• [What is being asked] Convert the entries below, from the line with "Image resolution: width=640" through the end of the entries, into a JSON list of strings with one string per line and no blank lines.
* Begin *
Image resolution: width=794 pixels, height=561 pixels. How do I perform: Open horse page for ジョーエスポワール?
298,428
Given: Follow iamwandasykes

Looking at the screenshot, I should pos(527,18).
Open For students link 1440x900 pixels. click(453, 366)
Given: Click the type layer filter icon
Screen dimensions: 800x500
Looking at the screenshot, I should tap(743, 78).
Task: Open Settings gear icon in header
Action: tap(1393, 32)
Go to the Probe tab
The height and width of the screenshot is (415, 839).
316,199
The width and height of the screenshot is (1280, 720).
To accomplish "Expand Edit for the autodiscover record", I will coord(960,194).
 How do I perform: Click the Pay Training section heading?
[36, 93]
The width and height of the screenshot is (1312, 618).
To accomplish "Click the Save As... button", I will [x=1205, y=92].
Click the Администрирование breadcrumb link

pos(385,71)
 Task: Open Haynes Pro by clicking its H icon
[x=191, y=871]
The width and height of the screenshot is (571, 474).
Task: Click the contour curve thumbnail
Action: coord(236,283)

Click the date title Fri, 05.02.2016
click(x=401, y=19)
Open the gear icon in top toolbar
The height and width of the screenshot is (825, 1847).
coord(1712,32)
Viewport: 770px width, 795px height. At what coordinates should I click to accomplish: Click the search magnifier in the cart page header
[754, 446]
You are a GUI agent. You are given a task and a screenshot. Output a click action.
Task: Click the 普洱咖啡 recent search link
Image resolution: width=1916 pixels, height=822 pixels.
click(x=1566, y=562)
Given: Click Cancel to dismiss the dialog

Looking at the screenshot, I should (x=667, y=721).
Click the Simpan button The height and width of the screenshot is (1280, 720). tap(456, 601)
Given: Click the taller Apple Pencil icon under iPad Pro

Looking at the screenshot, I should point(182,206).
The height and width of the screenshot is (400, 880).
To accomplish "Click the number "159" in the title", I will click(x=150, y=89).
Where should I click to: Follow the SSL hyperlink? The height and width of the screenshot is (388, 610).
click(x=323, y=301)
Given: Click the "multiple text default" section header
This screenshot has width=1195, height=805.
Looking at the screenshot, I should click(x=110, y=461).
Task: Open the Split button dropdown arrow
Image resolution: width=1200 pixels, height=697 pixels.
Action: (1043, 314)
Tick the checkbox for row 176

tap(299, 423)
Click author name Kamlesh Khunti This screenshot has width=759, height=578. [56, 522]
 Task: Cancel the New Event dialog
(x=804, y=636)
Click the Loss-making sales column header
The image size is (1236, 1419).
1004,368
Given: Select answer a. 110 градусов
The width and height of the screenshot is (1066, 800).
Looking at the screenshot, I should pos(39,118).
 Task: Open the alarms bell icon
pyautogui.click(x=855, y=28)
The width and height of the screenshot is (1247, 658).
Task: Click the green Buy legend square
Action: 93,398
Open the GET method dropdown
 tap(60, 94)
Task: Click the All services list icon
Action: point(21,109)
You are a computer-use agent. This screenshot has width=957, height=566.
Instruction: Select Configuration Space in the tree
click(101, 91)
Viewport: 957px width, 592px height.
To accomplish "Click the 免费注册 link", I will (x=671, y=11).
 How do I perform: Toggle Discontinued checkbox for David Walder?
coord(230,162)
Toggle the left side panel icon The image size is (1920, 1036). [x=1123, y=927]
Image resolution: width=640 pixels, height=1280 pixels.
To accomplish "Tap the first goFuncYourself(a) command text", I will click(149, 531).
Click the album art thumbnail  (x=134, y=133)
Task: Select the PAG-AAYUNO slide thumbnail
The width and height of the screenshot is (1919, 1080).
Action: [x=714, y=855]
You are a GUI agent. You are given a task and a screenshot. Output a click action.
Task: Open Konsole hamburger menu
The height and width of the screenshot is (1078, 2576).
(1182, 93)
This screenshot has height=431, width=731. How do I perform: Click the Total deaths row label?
* End *
• [Task solution]
[
  "Image resolution: width=640 pixels, height=1280 pixels.",
  "To accomplish \"Tap the first goFuncYourself(a) command text\", I will click(149, 531).",
  "Click the album art thumbnail  (x=134, y=133)",
  "Task: Select the PAG-AAYUNO slide thumbnail",
  "The width and height of the screenshot is (1919, 1080).",
  "Action: [x=714, y=855]",
  "You are a GUI agent. You are given a task and a screenshot. Output a click action.",
  "Task: Open Konsole hamburger menu",
  "The height and width of the screenshot is (1078, 2576).",
  "(1182, 93)",
  "This screenshot has height=431, width=731. How do I perform: Click the Total deaths row label?"
]